Title: Unilateral Abducens and Occulomotor Nerve Neuroborreliosis

Author(s): Ashim Rupakheti, MD; Rasik Neupane, MD; Michael Kentris, DO

Email: arupakheti@mercy.com

Introduction: Lyme disease is caused by the spirochete Borrelia burgdoferi transmitted by Ixodes tick in the United States[1]. In 2022, approximately 63,000 cases of Lyme disease Lyme disease were reported to CDC by state health departments. Invasion of central nervous system by the spirochete causes Neuroborreliosis. This case describes a patient with atypical presentation of Lyme disease.

Case Report(s): A 77-year-old male with a past medical history of Diabetes mellitus, Hypertension, Heart failure with preserved ejection fraction, Atrial fibrillation on Eliquis, and chronic kidney disease presented to the hospital with complaints of worsening double vision for 2 months. On examination, findings showed dilated and limited reaction to direct and consensual light of the right pupil and restricted abduction and elevation of extraocular muscles with ptosis of the right eye. The remainder of the neurological examination was unremarkable. Other systemic examination and lab findings were normal. Workup before presentation with imaging of brain and vessels was unremarkable. Repeat imaging with CT head was unremarkable with CTA neck and head showing no flow-limiting stenosis or evidence of cerebral venous sinus thrombosis. Acetylcholine binding antibody, ANA, and angiotensin-converting enzyme were normal. Lyme serology showed increased antibody levels with increased IgG which was confirmed by western blot IgG. The patient was discharged on a 30-day course of Doxycycline and followed up in the outpatient clinic. The patient had 99% improvement of symptoms at follow-up.

Discussion: Lyme disease is multisystem inflammatory disease caused by spirochete. Most common vector-borne disease in US. Transmitted by Ixodes ticks. Can be early localized disease to early and late disseminated disease.
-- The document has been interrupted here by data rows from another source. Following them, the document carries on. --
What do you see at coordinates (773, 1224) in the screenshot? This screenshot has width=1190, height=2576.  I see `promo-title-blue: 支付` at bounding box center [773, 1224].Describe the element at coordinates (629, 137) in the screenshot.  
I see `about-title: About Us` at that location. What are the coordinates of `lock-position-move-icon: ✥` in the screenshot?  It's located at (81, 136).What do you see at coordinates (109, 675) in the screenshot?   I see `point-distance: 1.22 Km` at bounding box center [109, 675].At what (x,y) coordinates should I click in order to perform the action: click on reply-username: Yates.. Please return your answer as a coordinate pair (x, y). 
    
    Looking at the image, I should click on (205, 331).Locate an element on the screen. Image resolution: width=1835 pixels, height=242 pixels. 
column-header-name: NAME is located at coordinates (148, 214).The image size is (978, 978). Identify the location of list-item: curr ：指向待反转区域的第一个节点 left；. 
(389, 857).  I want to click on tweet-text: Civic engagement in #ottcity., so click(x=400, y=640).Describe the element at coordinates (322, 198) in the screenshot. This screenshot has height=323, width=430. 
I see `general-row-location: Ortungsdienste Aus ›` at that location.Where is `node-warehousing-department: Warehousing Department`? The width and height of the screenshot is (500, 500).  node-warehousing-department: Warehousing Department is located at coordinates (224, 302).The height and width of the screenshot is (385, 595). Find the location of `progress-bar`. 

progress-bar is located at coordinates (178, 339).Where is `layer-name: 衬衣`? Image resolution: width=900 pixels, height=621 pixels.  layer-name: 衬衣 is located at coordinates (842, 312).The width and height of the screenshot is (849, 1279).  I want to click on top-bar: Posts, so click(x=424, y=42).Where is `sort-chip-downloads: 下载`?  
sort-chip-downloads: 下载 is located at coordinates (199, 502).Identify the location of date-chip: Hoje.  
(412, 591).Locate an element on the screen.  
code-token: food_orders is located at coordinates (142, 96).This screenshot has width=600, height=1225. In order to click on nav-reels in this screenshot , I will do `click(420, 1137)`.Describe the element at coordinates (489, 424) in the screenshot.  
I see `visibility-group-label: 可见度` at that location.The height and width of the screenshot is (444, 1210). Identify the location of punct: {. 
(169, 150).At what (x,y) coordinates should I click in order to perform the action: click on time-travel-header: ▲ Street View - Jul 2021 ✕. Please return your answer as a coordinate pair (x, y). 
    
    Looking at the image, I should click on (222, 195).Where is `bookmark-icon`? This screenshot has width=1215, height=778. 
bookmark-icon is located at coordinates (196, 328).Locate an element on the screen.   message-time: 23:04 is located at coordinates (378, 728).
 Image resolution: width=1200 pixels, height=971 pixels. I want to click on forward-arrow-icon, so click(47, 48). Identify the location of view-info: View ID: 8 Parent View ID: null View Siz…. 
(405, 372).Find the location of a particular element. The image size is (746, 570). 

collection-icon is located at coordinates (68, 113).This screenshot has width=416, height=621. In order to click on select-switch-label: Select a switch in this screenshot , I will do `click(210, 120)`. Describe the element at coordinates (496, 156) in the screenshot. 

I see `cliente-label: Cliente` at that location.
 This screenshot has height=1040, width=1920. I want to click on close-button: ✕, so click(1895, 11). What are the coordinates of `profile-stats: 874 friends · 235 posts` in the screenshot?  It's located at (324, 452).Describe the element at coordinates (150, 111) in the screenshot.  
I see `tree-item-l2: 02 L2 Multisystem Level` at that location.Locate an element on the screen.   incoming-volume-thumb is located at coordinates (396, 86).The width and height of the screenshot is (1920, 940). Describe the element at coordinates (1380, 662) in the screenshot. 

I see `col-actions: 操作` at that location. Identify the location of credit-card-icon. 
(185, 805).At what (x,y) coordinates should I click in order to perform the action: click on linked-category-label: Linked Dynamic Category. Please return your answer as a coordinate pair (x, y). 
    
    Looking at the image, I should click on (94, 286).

About 25% of patients with Lyme disease recall  tick bite.  Neuroborreliosis is used to describe Lyme disease of the CNS. Cranial neuritis is common presentation in Lyme neuroborreliosis and can occur in upto 43%. Facial nerve palsy accounts up to 95% of cases presenting with CN palsy followed by oculomotor nerve palsy. Our case presented with unexplained double vision with unilateral Abducens and Oculomotor nerve involvement. As facial nerve palsy is  most common clinical manifestation of Neuroborreliosis, unilateral to bilateral cranial nerve involvement require evaluation. Early initiation of appropriate antibiotics helps achieve best outcomes.

Conclusion: Unexplained cranial nerve palsies and other neurological manifestations must be evaluated for atypical Lyme disease. Early diagnosis and management decrease chronicity and better neurological outcomes.